Each line of the data that includes the string "chart" is to be copied out.

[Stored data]
━━━━
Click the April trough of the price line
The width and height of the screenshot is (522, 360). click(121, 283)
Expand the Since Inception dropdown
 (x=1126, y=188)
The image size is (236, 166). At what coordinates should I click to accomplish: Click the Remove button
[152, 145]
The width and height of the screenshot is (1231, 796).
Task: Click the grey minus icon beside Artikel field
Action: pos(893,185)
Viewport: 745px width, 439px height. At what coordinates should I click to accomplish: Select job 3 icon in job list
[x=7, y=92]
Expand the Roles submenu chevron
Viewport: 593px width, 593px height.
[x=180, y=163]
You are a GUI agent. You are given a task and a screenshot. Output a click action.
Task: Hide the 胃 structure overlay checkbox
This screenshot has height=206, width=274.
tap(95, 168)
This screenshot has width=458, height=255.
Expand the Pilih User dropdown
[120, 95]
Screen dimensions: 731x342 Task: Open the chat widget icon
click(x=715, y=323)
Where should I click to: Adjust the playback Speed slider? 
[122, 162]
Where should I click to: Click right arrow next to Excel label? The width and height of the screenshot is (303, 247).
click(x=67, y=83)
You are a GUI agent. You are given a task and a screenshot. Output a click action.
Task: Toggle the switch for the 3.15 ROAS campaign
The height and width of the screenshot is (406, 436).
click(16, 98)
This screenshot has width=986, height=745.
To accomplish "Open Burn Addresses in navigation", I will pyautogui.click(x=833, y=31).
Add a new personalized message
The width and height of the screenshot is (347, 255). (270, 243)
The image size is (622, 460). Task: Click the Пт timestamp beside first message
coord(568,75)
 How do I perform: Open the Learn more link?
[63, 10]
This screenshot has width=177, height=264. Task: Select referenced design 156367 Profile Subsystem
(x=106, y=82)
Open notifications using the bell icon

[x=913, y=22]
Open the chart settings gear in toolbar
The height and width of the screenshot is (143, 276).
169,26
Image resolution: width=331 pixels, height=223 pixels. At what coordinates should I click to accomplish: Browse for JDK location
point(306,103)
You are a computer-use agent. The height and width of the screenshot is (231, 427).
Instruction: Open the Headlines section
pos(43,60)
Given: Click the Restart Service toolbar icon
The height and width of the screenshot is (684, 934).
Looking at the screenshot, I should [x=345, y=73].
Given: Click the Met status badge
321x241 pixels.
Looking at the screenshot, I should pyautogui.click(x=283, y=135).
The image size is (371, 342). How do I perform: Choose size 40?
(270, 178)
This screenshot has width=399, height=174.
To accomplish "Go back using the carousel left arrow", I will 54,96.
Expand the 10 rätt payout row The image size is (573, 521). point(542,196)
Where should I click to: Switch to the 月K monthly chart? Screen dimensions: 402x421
━━━━
* _ANSWER SPACE_
Open the chart settings gear in toolbar
Where should I click to: Switch to the 月K monthly chart? Screen dimensions: 402x421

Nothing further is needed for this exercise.